YOUR OBJECTIVE »
Write the entries out again in full and unchanged, dropping every image.

DATASET »
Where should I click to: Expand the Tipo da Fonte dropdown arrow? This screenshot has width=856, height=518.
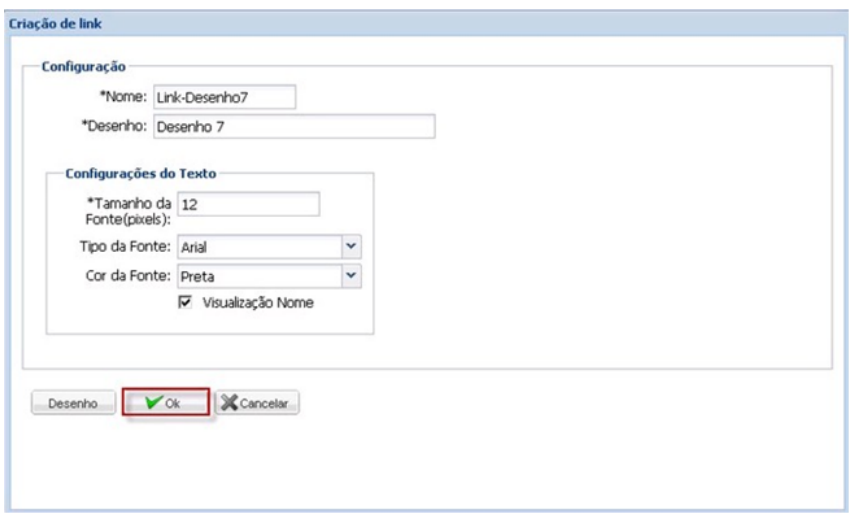(x=350, y=246)
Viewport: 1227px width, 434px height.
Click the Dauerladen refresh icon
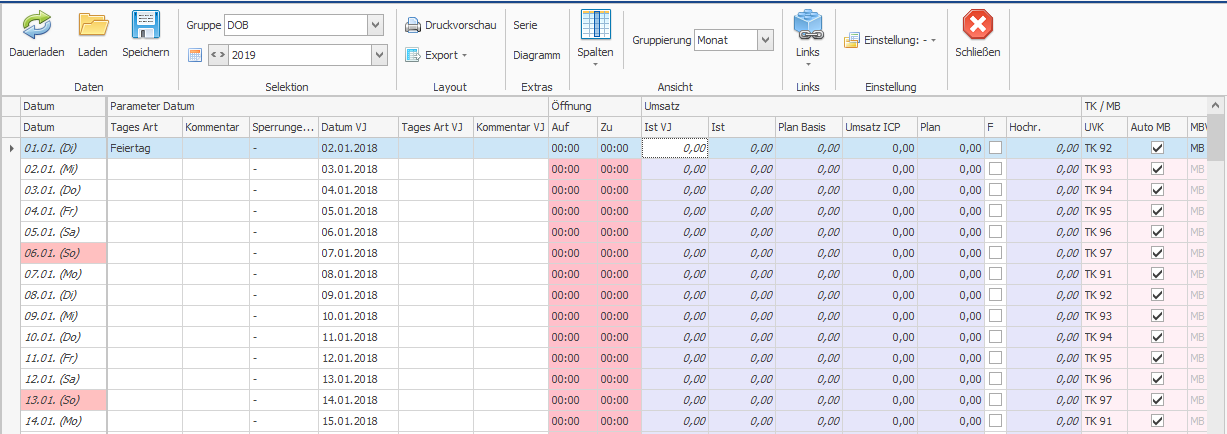[37, 25]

ANSWER »
Where should I click to: Expand the Tipo da Fonte dropdown arrow? This screenshot has width=856, height=518.
(x=350, y=246)
Viewport: 1227px width, 434px height.
Click the Dauerladen refresh icon
[37, 25]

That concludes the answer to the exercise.